*WORK TO COMPLETE:* No pictures belong in the copy. Set down exactly the lines from the one that contains "Task: Click the chevron next to Log In" through the end of the data.

---

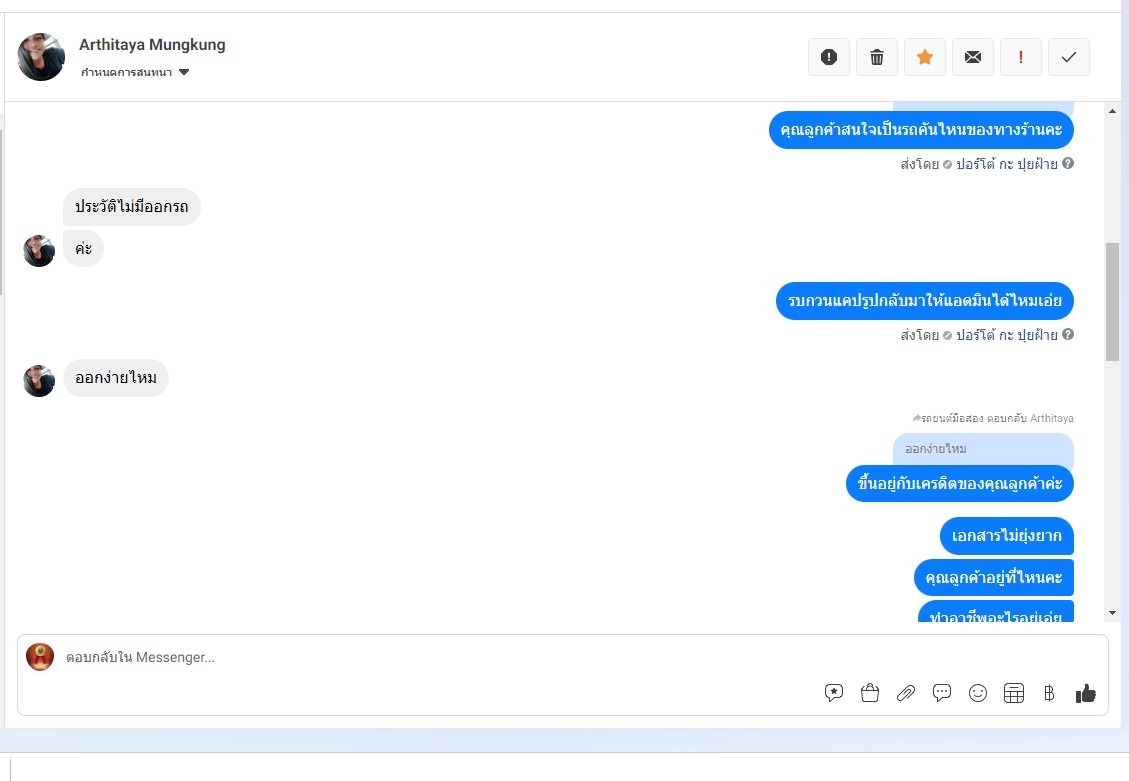
Task: Click the chat scrollbar thumb
Action: point(1112,302)
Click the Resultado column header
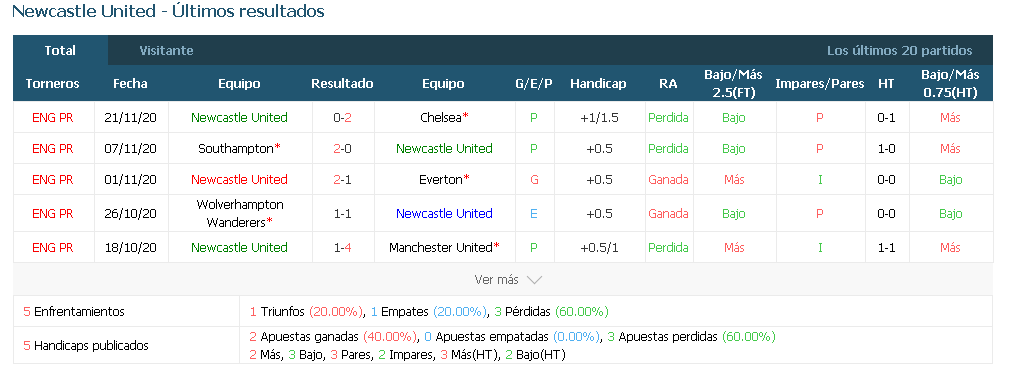The width and height of the screenshot is (1012, 377). point(342,83)
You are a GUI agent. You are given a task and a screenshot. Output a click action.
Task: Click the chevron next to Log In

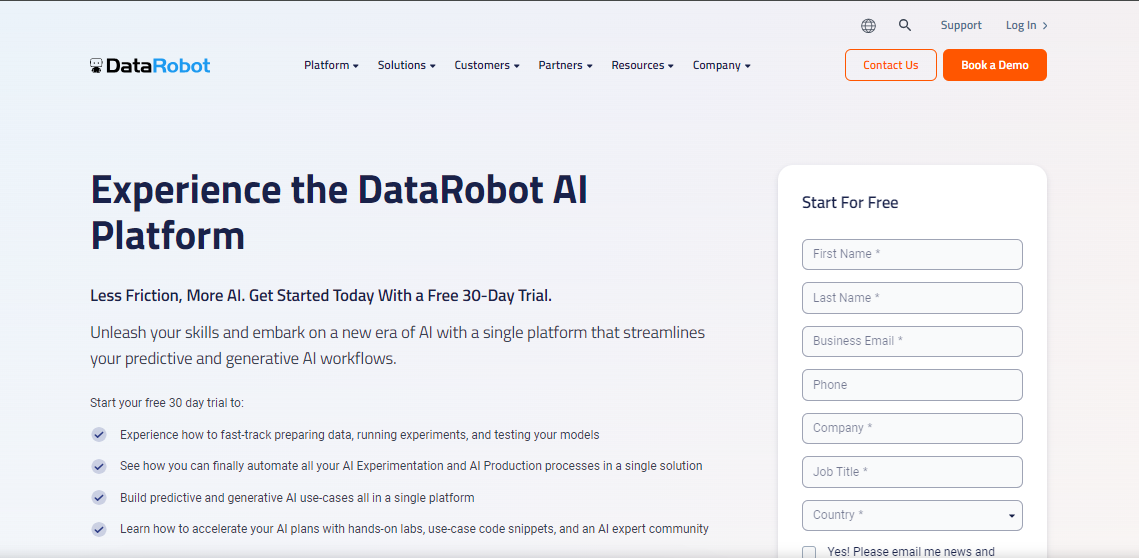click(x=1045, y=26)
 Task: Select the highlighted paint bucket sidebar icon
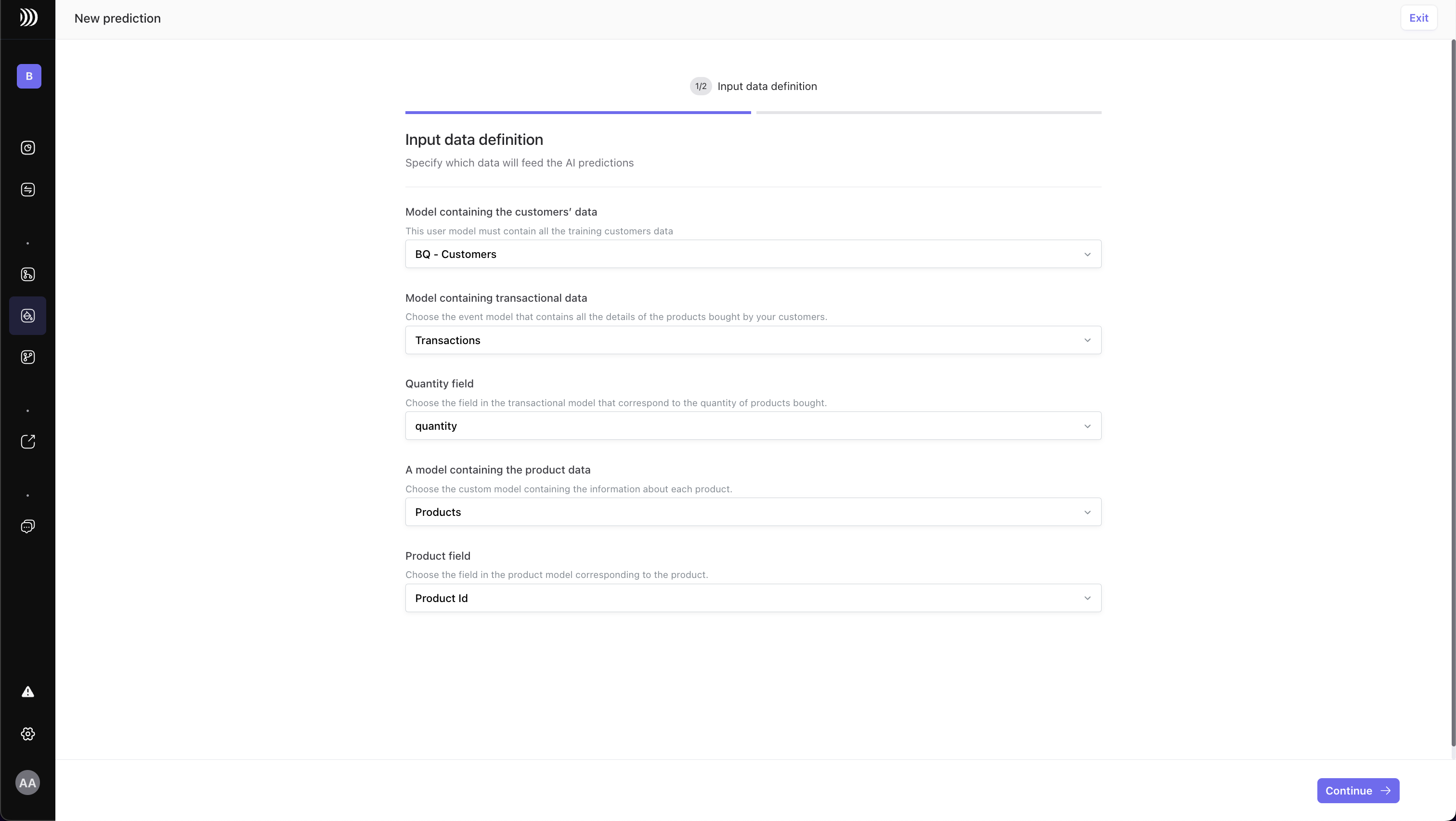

---

*OUTPUT BELOW:*
Task: Click the chevron next to Log In

click(x=1045, y=26)
 Task: Select the highlighted paint bucket sidebar icon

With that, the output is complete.